**REQUIREMENTS**
Repeat everything in the records from the line that contains "1305x602 pixels." down to the line that contains "coord(75,48)", both of those lines included.

--- start of PROVIDED DATA ---

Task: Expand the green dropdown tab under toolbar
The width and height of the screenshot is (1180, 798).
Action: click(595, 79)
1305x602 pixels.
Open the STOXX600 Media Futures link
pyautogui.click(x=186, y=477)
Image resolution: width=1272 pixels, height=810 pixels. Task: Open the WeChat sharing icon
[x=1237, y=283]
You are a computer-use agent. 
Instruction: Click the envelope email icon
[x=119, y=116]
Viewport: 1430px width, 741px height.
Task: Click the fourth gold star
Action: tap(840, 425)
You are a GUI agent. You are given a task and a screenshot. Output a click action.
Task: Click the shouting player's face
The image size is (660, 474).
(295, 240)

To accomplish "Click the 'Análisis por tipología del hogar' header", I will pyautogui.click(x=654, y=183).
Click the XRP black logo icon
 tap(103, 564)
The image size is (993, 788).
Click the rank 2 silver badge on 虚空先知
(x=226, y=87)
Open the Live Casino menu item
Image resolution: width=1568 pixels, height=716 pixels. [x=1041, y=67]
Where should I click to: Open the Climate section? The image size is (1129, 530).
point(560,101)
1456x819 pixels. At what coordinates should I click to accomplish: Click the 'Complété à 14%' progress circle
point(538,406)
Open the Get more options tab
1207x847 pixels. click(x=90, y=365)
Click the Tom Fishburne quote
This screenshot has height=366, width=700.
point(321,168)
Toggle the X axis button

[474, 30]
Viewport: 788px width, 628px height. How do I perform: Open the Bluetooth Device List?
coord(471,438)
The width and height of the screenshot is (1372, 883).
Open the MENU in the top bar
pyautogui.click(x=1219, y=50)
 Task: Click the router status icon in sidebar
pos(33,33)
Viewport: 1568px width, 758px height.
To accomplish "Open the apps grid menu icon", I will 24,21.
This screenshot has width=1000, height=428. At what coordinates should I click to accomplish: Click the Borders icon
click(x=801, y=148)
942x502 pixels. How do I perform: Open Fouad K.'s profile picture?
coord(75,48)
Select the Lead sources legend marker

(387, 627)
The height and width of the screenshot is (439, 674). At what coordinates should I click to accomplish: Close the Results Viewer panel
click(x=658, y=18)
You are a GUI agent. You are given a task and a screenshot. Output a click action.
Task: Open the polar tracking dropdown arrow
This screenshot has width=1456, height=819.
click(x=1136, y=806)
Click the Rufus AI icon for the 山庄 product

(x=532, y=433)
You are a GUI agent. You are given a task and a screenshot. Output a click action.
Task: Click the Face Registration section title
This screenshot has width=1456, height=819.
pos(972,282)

--- end of PROVIDED DATA ---

**RESULT BELOW**
1305x602 pixels.
Open the STOXX600 Media Futures link
pyautogui.click(x=186, y=477)
Image resolution: width=1272 pixels, height=810 pixels. Task: Open the WeChat sharing icon
[x=1237, y=283]
You are a computer-use agent. 
Instruction: Click the envelope email icon
[x=119, y=116]
Viewport: 1430px width, 741px height.
Task: Click the fourth gold star
Action: tap(840, 425)
You are a GUI agent. You are given a task and a screenshot. Output a click action.
Task: Click the shouting player's face
The image size is (660, 474).
(295, 240)

To accomplish "Click the 'Análisis por tipología del hogar' header", I will pyautogui.click(x=654, y=183).
Click the XRP black logo icon
 tap(103, 564)
The image size is (993, 788).
Click the rank 2 silver badge on 虚空先知
(x=226, y=87)
Open the Live Casino menu item
Image resolution: width=1568 pixels, height=716 pixels. [x=1041, y=67]
Where should I click to: Open the Climate section? The image size is (1129, 530).
point(560,101)
1456x819 pixels. At what coordinates should I click to accomplish: Click the 'Complété à 14%' progress circle
point(538,406)
Open the Get more options tab
1207x847 pixels. click(x=90, y=365)
Click the Tom Fishburne quote
This screenshot has height=366, width=700.
point(321,168)
Toggle the X axis button

[474, 30]
Viewport: 788px width, 628px height. How do I perform: Open the Bluetooth Device List?
coord(471,438)
The width and height of the screenshot is (1372, 883).
Open the MENU in the top bar
pyautogui.click(x=1219, y=50)
 Task: Click the router status icon in sidebar
pos(33,33)
Viewport: 1568px width, 758px height.
To accomplish "Open the apps grid menu icon", I will 24,21.
This screenshot has width=1000, height=428. At what coordinates should I click to accomplish: Click the Borders icon
click(x=801, y=148)
942x502 pixels. How do I perform: Open Fouad K.'s profile picture?
coord(75,48)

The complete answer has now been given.